If you see the number of 5xx rising, you need to understand the root cause, which can be tricky to spot. The first thing to do is to enable the %RESPONSE_FLAG% command in the access logs so that Envoy can hint you on the actual issue.

For instance, it can be an issue on the downstream side or an issue on the upstream side. Also, the issue can be at the HTTP level or at the TCP level. Luckily, Envoy has a rich toolset of options ready to help you tackle these issues.

Retries

It’s pretty common to see things improve as soon as you enable retries on the upstream service. There are different conditions that can trigger an HTTP retry, like a connection failure, a 5xx returned by the upstream service, and many more.

Circuit Breaker

Also, you may want to prevent your upstream services from being overwhelmed by retries triggered by your fleet of API Gateways. The maxRetries: 30 option will help to deal with that.

Scale Up

If you see the number of 503 (gateway timeout) increase, you may want to scale up the number of backend services.

Timeout Settings

There are many places where you can tweak timeouts: upstream, downstream, at the connection level or at the HTTP request level, on the main requests or on the health checks, on the retries, etc.
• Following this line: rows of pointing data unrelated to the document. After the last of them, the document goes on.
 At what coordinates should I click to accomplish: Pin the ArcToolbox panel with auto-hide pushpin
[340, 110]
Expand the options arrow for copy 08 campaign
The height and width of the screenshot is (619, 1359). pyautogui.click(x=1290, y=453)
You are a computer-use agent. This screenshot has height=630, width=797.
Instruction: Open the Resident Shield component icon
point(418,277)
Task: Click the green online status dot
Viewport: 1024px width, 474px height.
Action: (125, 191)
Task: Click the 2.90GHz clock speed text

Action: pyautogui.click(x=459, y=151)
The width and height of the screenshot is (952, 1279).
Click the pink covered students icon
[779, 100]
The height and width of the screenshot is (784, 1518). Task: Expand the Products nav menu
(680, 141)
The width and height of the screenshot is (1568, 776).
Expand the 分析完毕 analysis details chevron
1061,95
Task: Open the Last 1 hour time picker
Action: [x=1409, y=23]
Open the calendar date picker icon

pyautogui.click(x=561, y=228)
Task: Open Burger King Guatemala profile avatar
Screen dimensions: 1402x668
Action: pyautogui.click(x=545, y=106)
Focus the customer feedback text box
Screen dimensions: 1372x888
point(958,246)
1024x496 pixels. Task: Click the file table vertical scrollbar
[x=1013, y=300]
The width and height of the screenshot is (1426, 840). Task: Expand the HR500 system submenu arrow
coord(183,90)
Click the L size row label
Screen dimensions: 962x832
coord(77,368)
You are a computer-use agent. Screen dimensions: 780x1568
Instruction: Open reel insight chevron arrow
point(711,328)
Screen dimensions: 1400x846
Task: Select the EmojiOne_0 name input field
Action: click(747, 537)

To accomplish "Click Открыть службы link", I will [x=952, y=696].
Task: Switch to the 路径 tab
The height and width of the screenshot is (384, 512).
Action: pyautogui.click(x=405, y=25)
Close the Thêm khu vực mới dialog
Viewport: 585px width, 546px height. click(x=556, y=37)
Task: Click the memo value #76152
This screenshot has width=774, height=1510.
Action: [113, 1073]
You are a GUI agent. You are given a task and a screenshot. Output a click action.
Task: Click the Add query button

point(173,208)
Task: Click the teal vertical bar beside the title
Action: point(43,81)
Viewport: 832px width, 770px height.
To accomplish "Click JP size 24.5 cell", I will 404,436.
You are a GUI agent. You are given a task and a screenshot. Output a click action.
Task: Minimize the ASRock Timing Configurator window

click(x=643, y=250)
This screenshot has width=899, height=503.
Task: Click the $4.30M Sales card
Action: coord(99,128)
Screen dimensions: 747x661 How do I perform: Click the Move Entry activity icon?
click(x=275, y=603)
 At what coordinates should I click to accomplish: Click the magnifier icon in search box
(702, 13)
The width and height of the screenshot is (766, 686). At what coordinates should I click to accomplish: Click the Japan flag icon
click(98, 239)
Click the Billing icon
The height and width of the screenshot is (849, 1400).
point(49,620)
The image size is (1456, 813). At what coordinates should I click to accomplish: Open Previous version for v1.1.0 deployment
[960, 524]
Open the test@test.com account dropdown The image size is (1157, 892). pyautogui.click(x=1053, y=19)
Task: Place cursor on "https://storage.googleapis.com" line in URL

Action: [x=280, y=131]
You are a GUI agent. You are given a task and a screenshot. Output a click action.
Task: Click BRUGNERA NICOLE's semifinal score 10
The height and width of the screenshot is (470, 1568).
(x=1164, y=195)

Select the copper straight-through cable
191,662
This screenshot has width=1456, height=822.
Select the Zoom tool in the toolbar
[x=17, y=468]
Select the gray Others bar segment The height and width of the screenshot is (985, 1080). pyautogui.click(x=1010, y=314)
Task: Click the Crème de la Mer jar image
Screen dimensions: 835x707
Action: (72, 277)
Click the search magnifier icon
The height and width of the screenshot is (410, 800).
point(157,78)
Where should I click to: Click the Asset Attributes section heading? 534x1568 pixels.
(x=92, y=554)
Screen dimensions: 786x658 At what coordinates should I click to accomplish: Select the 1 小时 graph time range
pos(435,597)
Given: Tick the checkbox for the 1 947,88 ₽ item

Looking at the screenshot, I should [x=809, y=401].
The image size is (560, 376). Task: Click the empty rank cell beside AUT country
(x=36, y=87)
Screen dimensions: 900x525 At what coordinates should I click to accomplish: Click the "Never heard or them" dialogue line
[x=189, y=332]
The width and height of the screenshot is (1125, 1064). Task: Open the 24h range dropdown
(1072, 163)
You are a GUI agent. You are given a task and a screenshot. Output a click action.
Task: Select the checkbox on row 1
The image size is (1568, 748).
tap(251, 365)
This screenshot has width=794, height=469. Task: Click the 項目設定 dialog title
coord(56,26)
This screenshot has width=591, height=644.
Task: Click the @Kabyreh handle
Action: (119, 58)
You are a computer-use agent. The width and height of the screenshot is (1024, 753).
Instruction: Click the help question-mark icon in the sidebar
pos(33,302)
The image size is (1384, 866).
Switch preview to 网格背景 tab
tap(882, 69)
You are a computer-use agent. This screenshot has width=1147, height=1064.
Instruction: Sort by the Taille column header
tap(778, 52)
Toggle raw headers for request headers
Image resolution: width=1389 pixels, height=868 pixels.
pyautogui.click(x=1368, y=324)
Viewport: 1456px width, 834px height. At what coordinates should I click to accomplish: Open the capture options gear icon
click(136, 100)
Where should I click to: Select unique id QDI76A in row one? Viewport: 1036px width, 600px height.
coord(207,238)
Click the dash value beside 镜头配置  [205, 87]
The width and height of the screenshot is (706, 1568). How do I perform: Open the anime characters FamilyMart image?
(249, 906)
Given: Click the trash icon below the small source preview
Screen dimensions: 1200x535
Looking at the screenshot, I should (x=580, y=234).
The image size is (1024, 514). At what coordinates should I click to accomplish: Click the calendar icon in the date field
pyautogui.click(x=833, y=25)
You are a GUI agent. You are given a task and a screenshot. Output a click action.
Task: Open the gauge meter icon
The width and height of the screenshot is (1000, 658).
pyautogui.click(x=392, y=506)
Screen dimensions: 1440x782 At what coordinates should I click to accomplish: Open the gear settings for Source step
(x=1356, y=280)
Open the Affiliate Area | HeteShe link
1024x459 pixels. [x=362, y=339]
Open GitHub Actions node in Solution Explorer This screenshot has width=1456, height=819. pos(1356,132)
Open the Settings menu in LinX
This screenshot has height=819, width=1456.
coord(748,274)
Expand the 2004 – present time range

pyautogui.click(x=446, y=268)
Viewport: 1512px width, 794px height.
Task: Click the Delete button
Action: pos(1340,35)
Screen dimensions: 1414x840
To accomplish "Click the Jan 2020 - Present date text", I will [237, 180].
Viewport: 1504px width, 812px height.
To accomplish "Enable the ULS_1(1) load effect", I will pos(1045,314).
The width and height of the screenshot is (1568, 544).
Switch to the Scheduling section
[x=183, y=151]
We have put together a list of all the timeouts options available for Gloo Edge on this page: https://docs.solo.io/gloo-edge/master/reference/cheatsheets/timeouts/

CNI

Finally, another point you potentially would like to consider if you have thousands of pods running in your cluster is to adopt an eBPF-based CNI, like Cilium. Cilium performs extremely well at scale, outscoring the good old IPtables in terms of performance.

More generally, see these guidelines for production-grade deployments: https://docs.solo.io/gloo-edge/master/operations/production_deployment/

Final Words

As you can see in this article, Gloo Edge configuration is fully driven by code. Your configuration repository is Git, and Gloo Edge and the GitOps ecosystem are definitely a good fit.

Upgrading your API Gateway under heavy load can help you to maintain business-critical components. Also, note that Gloo Edge leverages the Kubernetes API in many areas: service discovery, proxy readiness probe, configuration management, and other cloud provider-specific annotations, in order to help you better manage your configuration.